The Bowerman Track Club pro team coached by Jerry Schumacher has 22 runners on its roster, including 2016 Rio Olympics gold medalist Matthew Centrowitz and silver medalist Evan Jager. The Bowerman club’s Nike campus neighbors, coach Pete Julian’s unnamed group, supports ten runners. Oregon Track Club Elite’s current roster shows 11 names. Brooks is feeding around 14 Beasts, while Oiselle Littlewing has seven women in its nest.
Track and field beat writer Ken Goe watched the rise of the elite training groups from his perch at the Oregonian, from which he recently retired.
“This all started because of Alberto Salazar,” Goe recounted in a recent interview. “He was at Nike and was distressed to see no Americans who were medal contenders or threats at the international level in the distances. It had pretty much been taken over by East African runners.”
Salazar, a top marathoner in his day, founded the Nike Oregon Project in 2001. The goal was to bring respectability back to American distance running using the best technology, sports medicine and advanced training techniques.
Salazar is no longer coaching because of anti-doping allegations lodged against him and an associate, though not his athletes. Salazar received a four-year ban from the sport in 2019, which he is appealing. The Nike Oregon Project was disbanded, but many of its runners stuck around and continue to train as a group under the guidance of Julian, who was Salazar’s assistant previously.
Another name Goe credits is Vin Lananna, a former coach and assistant athletic director at the University of Oregon. Lananna oversaw the establishment of the Oregon Track Club Elite branch in 2006 to help pro runners stick around Eugene and improve after college.
Goe said it was amazing to peek behind the curtain and see the resources the top training groups provided their chosen athletes.

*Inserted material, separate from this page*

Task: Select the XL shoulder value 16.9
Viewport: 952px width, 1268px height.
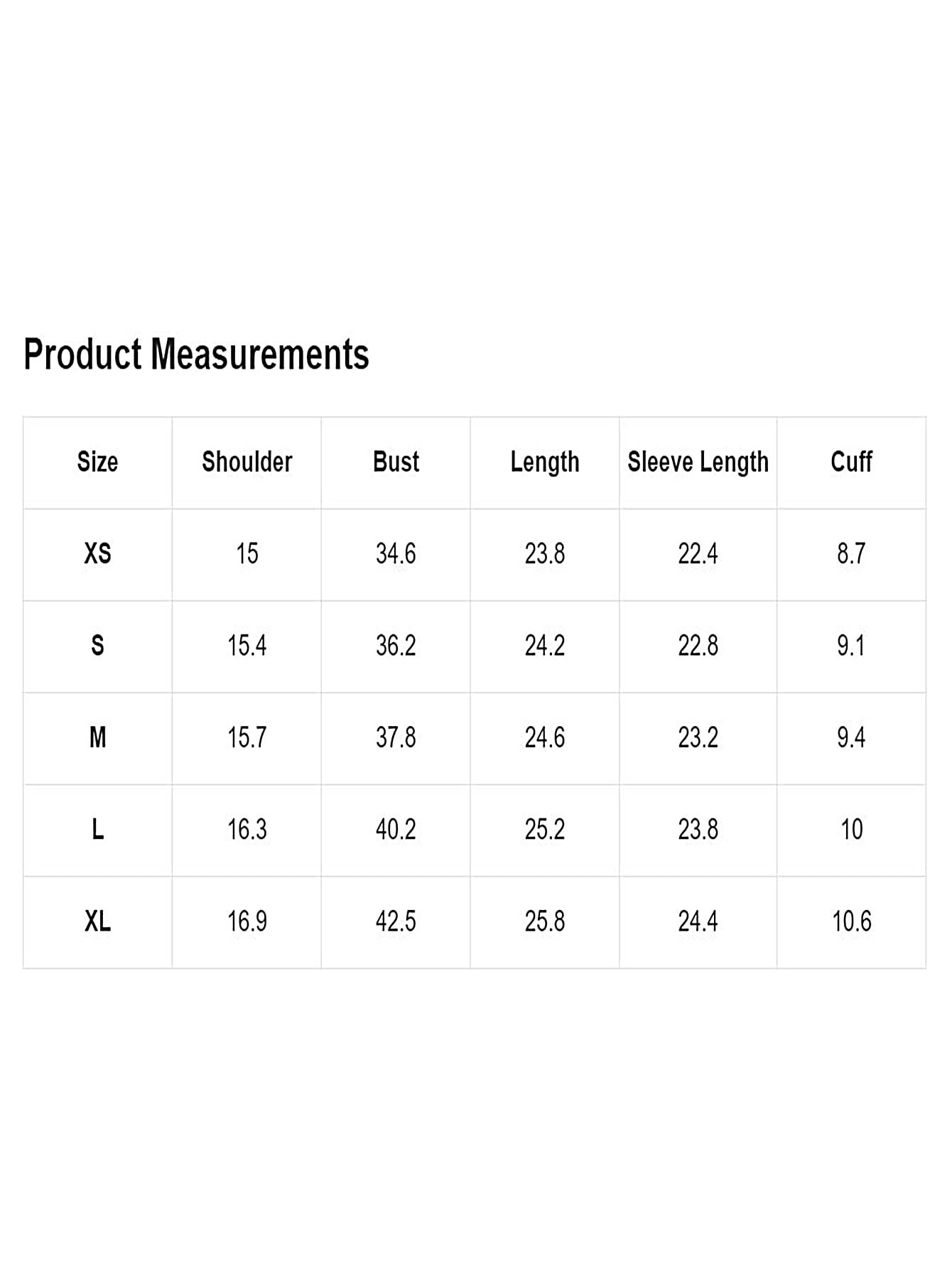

“Oh, they’ve got everything,” Goe said. “They have underwater treadmills, they’ve got weight rooms. They’ve got physiologists, psychologists, weight coaches. Whatever they want, whatever they need, they have. They spend months of the year training at altitude. They fly all over the world.”
Brooks Beasts head coach Danny Mackey said the pandemic took a lot of those resources away temporarily.
“Every group was affected a little differently because the cities had different lockdowns,” Mackey said in an interview. “Seattle was really restricted. So, there was a point where we talked about going to a state that was really open just to be able to have the training needed.”
Mackey said even with things going smoothly at home again, he experienced stress from the feeling of having to catch up.
While there are rivalries between some of the stars on the different Northwest squads, Mackey said the current coaches of the top-level Northwest teams are friendly to one another. However, they are also competitors when wooing the brightest prospects within each year’s new class of NCAA cross-country and track champions. Sports agents are also involved sometimes as matchmakers.
“One thing I have learned over the last eight and half years is that the NCAA is the best predictor of talent,” Mackey said.
Mackey mentioned Nike co-founder and former CEO Phil Knight’s financial support of competitive running as an explanation for why the elite training ecosystem flourished in Cascadia, and also credited the region’s temperate climate.
“It’s a little annoying when it is gray, but it is one of the only places in the country where all year round, you might have annoying training, but it’s not stopped,” Mackey said. “It’s not too hot and doesn’t get snowy in the winter.”
At this point, the Northwest-based training groups are not only stocking the shelves of Team USA, but more than half a dozen foreign countries too. That’s by virtue of admitting top runners from such places as Canada, Japan, Botswana, Portugal, the United Kingdom and Australia.